What this task involves: For each line of the data that includes the word "folder", copy the line.

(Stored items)

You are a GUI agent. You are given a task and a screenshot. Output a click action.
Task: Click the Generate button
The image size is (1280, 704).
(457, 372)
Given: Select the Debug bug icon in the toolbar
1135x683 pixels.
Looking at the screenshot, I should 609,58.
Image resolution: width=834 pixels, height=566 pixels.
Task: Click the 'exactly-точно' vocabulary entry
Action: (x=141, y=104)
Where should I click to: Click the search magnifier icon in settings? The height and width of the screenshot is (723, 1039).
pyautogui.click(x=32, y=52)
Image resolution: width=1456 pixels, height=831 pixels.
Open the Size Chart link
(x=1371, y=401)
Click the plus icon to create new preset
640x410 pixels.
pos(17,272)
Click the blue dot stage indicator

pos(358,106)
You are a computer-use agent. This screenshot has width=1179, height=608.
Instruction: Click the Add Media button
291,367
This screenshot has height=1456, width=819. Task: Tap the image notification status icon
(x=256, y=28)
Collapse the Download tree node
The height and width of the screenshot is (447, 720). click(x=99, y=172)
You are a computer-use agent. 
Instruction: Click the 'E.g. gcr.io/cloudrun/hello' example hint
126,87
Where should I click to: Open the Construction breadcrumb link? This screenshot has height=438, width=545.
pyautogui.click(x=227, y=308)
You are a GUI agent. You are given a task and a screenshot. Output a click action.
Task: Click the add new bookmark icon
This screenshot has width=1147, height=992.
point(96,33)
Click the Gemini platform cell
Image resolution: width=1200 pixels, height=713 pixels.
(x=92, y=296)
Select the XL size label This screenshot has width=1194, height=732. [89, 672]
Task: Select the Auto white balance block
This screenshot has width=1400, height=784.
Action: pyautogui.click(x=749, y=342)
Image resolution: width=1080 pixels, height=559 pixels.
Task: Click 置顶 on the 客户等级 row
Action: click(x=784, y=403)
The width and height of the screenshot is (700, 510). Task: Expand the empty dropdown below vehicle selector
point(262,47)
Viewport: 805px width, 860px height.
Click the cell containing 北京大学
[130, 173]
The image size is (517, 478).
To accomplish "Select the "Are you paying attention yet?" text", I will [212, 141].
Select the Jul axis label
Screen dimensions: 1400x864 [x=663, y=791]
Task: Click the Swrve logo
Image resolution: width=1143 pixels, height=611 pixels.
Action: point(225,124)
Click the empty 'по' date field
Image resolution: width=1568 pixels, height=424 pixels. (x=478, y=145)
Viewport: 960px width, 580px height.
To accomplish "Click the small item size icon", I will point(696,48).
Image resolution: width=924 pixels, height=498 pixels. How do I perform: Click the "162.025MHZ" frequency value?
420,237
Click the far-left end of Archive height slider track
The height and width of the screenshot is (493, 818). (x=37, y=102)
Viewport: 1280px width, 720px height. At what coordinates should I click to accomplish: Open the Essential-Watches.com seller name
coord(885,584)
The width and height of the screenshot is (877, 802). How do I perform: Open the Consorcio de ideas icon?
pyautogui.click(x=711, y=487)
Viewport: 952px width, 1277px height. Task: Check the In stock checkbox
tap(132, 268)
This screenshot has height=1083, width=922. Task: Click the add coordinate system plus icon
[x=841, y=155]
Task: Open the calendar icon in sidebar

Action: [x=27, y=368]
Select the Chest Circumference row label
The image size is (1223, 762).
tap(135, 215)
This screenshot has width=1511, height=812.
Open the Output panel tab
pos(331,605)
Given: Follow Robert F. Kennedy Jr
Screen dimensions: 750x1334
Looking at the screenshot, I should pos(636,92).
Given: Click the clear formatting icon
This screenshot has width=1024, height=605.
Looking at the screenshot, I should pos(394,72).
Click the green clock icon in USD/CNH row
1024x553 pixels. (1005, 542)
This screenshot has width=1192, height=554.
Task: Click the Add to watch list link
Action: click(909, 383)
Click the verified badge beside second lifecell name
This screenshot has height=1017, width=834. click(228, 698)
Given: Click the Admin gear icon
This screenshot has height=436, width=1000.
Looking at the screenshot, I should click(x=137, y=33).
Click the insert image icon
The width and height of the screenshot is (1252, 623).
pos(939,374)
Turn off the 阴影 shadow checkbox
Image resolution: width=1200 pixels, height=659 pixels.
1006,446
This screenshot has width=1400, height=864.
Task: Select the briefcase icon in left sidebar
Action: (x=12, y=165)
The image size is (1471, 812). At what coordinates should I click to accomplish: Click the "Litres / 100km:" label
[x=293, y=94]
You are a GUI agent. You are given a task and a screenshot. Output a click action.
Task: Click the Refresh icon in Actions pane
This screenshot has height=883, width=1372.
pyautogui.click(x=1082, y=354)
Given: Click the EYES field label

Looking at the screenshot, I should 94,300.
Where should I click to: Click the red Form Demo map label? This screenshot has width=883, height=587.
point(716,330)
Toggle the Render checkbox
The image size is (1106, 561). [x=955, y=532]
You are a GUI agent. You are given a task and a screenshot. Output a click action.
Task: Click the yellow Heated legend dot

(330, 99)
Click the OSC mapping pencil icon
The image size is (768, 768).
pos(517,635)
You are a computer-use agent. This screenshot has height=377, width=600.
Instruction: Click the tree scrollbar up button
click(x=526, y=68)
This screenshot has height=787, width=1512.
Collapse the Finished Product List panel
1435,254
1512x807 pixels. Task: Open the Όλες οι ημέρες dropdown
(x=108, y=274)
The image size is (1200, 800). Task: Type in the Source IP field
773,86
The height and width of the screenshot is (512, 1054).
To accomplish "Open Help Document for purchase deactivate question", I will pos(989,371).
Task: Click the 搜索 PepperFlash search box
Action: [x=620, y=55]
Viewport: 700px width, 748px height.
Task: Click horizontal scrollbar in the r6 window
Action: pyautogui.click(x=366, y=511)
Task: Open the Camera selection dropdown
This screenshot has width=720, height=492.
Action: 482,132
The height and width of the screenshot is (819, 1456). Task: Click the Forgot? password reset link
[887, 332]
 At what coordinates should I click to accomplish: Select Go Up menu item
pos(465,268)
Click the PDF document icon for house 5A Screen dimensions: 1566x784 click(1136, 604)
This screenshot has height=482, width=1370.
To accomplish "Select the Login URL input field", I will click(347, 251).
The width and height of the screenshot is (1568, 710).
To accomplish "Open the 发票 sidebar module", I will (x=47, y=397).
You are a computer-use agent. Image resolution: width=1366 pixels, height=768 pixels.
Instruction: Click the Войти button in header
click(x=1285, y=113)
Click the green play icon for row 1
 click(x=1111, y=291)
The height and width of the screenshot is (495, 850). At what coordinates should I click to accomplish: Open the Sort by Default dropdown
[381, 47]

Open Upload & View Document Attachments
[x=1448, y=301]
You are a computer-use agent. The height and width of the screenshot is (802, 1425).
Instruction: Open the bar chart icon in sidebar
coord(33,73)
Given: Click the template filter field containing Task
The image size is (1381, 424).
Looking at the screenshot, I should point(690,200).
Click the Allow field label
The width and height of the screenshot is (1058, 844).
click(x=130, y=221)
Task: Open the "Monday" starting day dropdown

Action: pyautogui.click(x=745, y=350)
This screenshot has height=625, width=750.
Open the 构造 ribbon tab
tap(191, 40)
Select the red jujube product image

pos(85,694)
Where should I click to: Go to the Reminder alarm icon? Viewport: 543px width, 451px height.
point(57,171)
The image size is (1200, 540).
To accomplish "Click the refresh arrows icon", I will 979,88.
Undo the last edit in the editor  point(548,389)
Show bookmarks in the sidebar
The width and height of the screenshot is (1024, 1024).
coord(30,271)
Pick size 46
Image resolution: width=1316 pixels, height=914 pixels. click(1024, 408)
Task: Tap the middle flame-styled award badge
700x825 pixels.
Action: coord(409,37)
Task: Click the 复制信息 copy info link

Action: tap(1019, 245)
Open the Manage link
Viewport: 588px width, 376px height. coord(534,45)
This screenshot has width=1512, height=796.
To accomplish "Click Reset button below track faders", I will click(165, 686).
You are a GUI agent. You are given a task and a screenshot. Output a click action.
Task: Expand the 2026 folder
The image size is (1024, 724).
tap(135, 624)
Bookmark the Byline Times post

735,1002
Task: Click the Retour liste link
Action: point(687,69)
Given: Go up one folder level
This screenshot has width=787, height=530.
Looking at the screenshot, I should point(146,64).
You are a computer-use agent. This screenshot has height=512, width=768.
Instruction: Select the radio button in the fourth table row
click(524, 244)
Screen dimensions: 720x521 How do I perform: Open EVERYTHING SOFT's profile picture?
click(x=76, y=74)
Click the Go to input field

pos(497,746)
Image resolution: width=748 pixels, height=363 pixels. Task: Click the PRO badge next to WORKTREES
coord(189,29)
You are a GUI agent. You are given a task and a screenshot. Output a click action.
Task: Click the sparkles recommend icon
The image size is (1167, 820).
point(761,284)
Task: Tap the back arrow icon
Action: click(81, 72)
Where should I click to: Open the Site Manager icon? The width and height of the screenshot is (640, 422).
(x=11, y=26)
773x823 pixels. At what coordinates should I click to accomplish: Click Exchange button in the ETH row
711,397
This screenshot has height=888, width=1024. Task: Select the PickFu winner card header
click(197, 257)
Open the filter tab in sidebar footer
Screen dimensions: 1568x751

Reply:
Task: Expand the 2026 folder
Given: Go up one folder level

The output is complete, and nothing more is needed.